TASK TO COMPLETE:
After locating the line that contains "This screenshot has height=382, width=475.", quote it and all lines after it through the end of the entries, and nothing more. Pictures stay out.

SUPPLIED RECORDS:
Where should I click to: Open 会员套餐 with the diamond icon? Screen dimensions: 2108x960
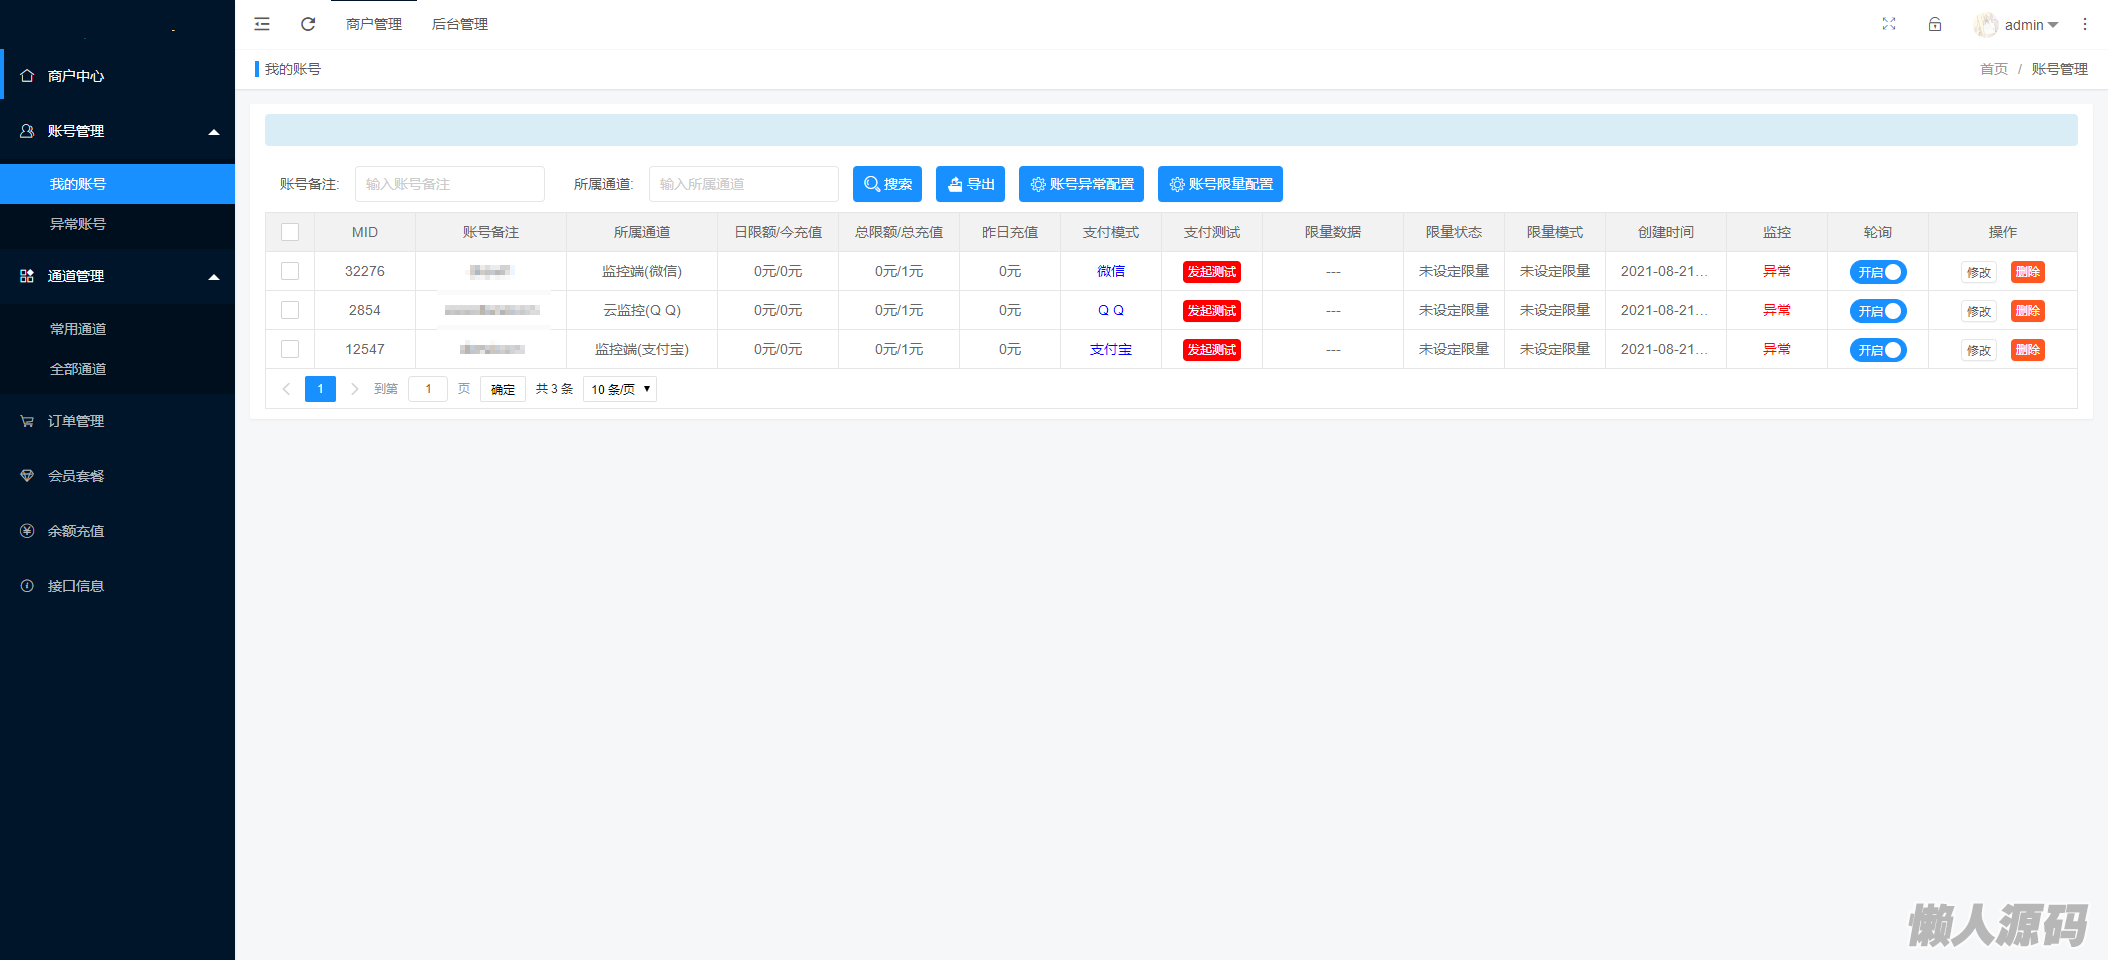tap(75, 476)
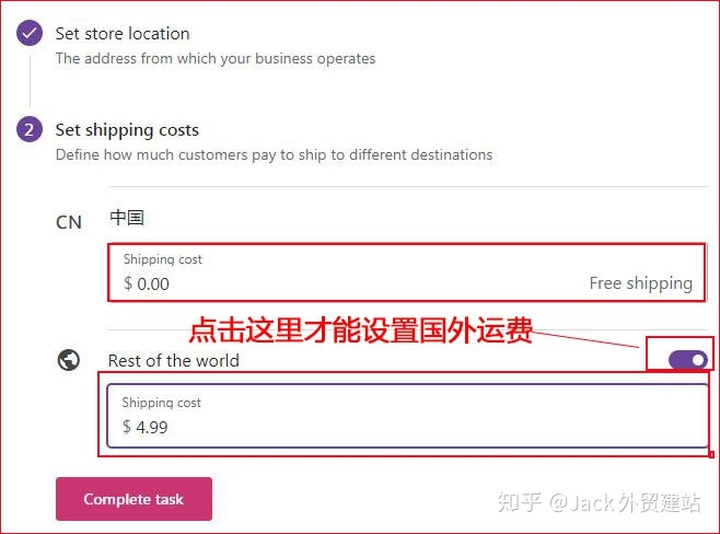This screenshot has height=534, width=720.
Task: Click the Rest of the world label
Action: coord(174,361)
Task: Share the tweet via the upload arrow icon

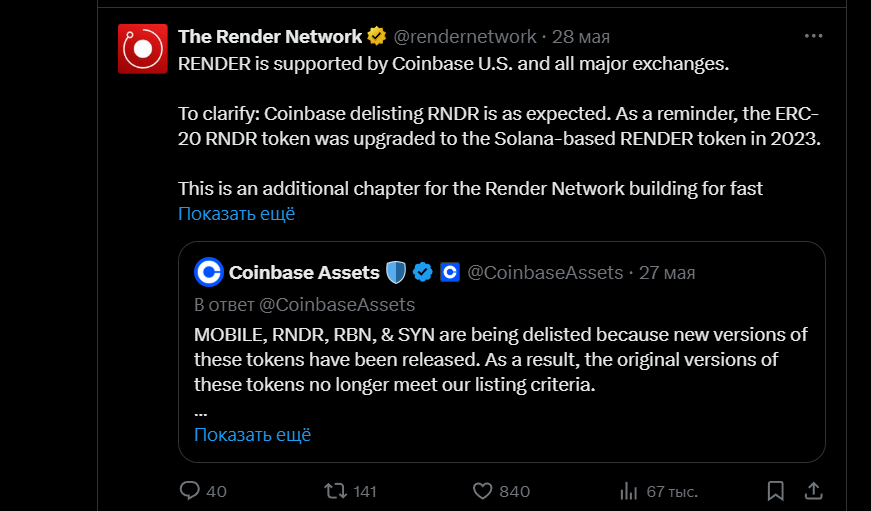Action: (814, 491)
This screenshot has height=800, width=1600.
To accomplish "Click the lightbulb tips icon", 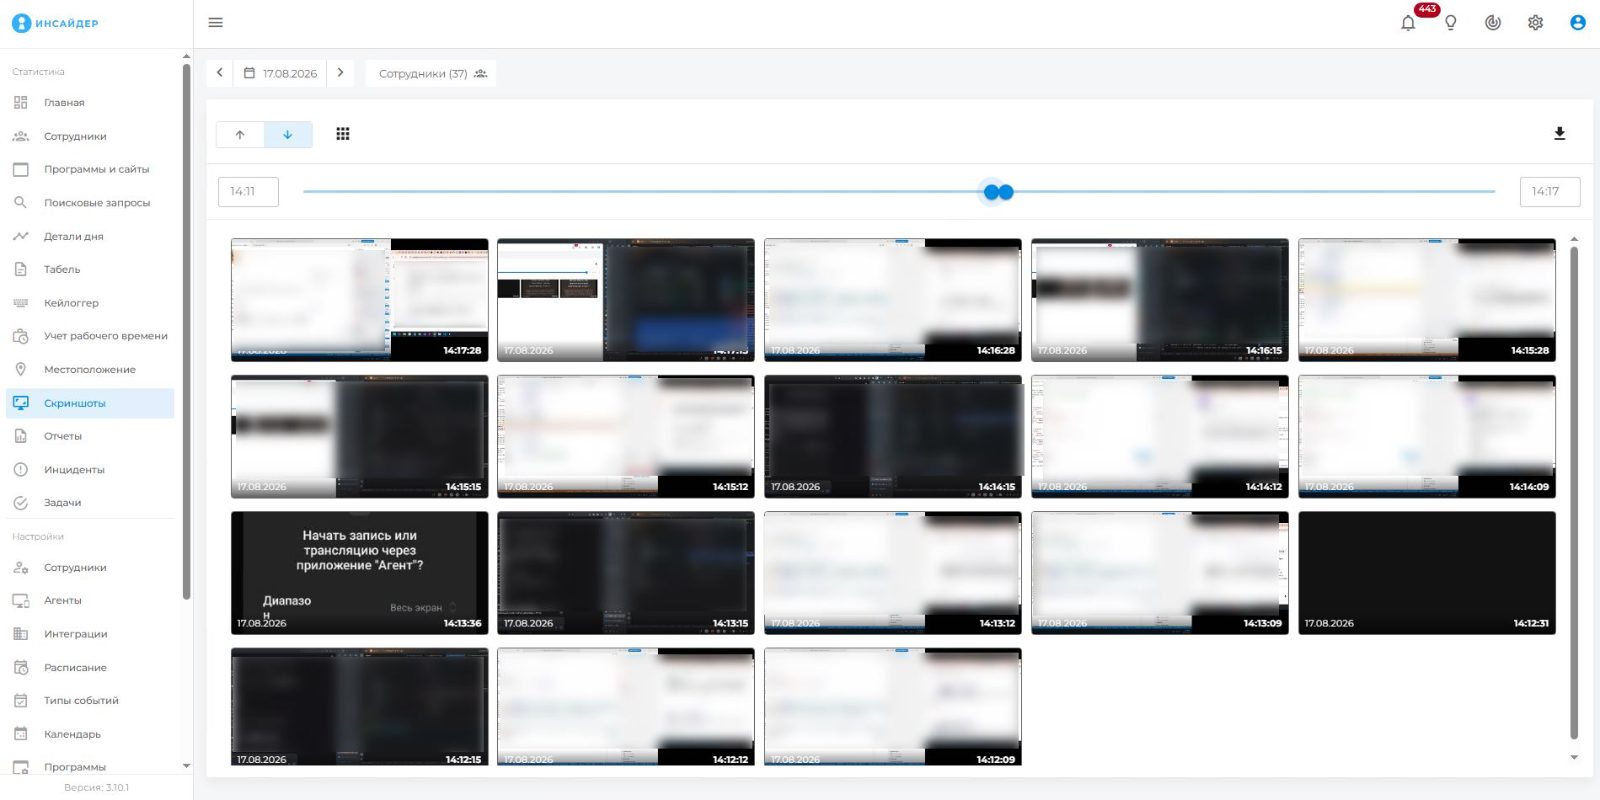I will tap(1450, 23).
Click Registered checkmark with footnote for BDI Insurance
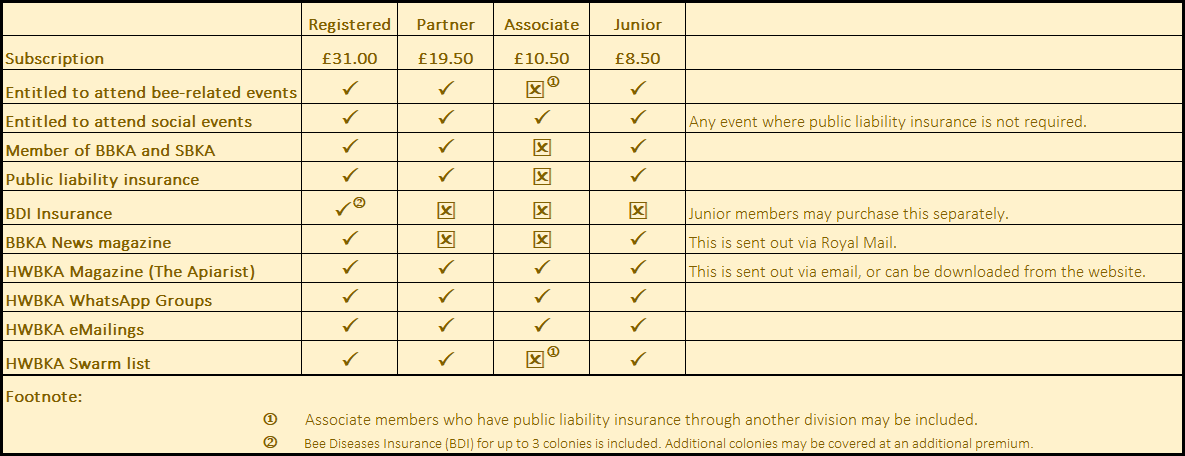The height and width of the screenshot is (456, 1185). (345, 210)
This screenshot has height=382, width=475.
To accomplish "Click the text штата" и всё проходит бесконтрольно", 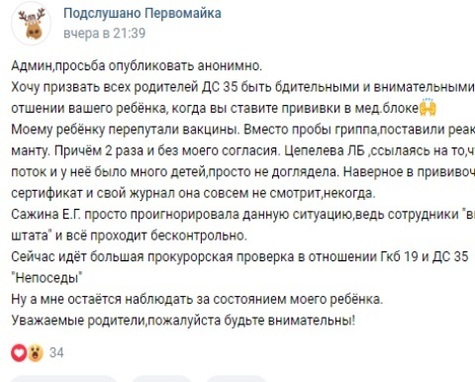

RESPONSE TO THE TASK:
This screenshot has height=382, width=475.
To accomplish "Click the text штата" и всё проходит бесконтрольно", 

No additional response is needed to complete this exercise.